Darrow was fictionalized as Johnathan Wilk in the 1956 novel Compulsion, which was about the Leopold and Loeb case.
The Clarence Darrow Memorial Bridge is located in Chicago, just south of the Museum of Science & Industry.
In the 2004 film Collateral, Jamie Foxx's character Max mentions Darrow in his line about lawyers. "...Little bit. There's the dark pin-stripe suit, elegant, not too flashy, that rules out advertising, plus a top-drawer briefcase that you live out of. And the purse. A Bottega. Anyway, a man gets in my cab with a sword, I figure he's a sushi chef. You: Clarence Darrow," he said.

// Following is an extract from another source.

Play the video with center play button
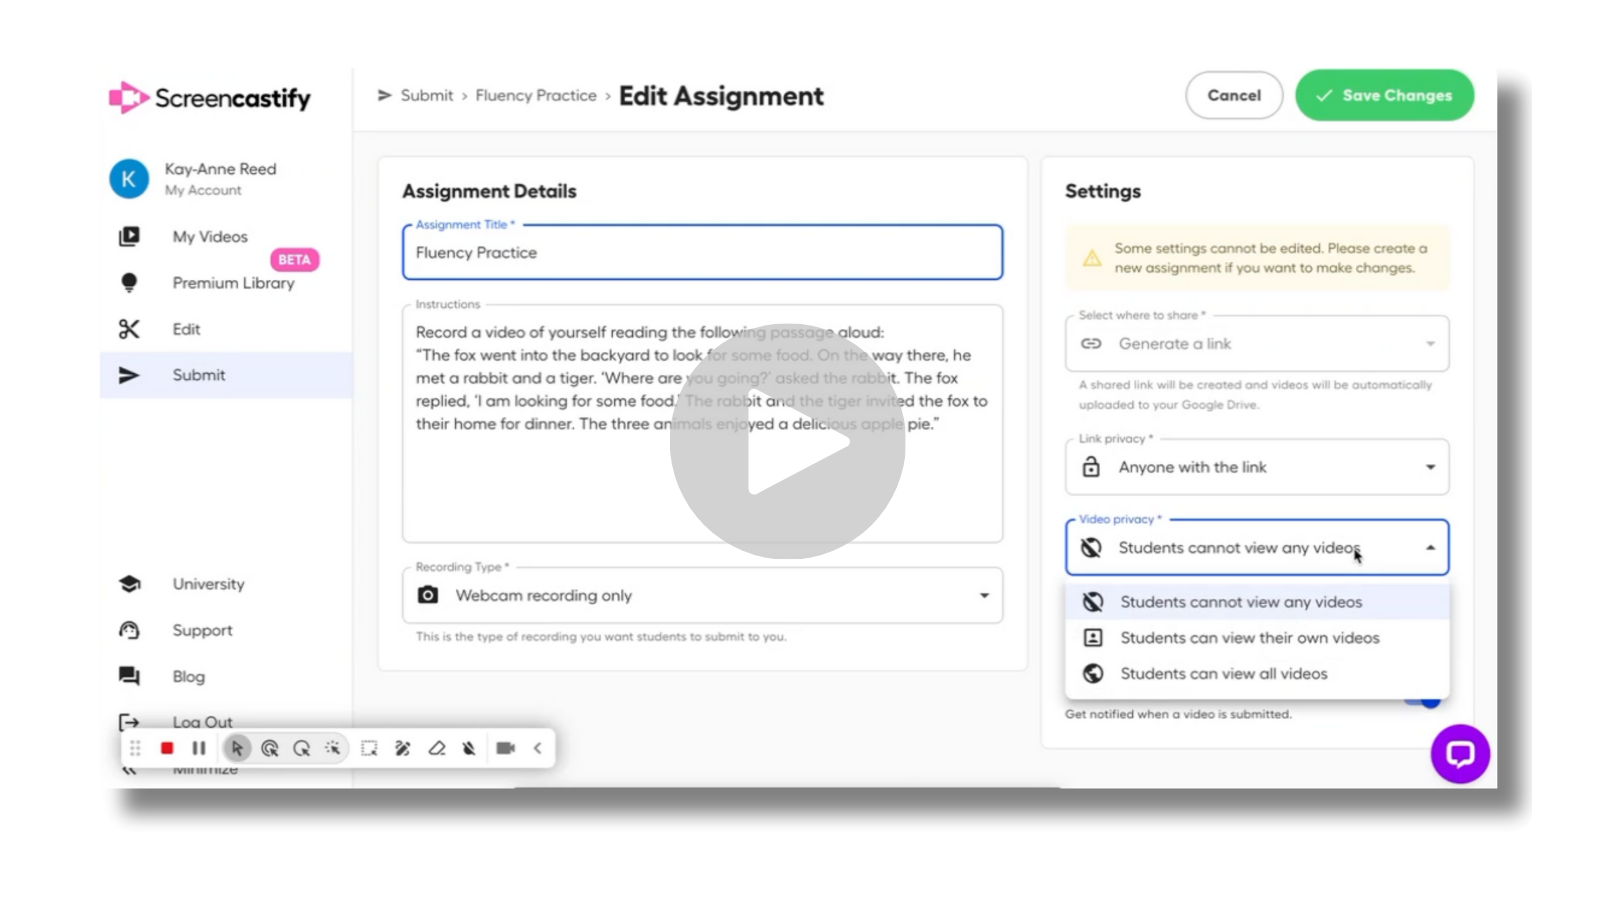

Historical novelist Irving Stone wrote a biography of Darrow entitled Clarence Darrow For The Defense.
Kevin Boyle's book, Arc of Justice (Owl Books, 2004), looks in depth at the Ossian Sweet trial.
The Sweet Trials: Malice Aforethought is a play written by Arthur Beer, based on the trials of Ossian and Henry Sweet, and derived from Kevin Boyle's Arc of Justice.
There is also a film, 'Darrow', starring Kevin Spacey and released by American Playhouse in 1991.
Arguably the most penetrating analysis of Darrow, both as a lawyer and as a person, is Geoffrey Cowan's biographical The People v. Clarence Darrow.
The popular Television series Frasier features a reference to Darrow in an episode from 1994 titled 'Retirement Is Murder'.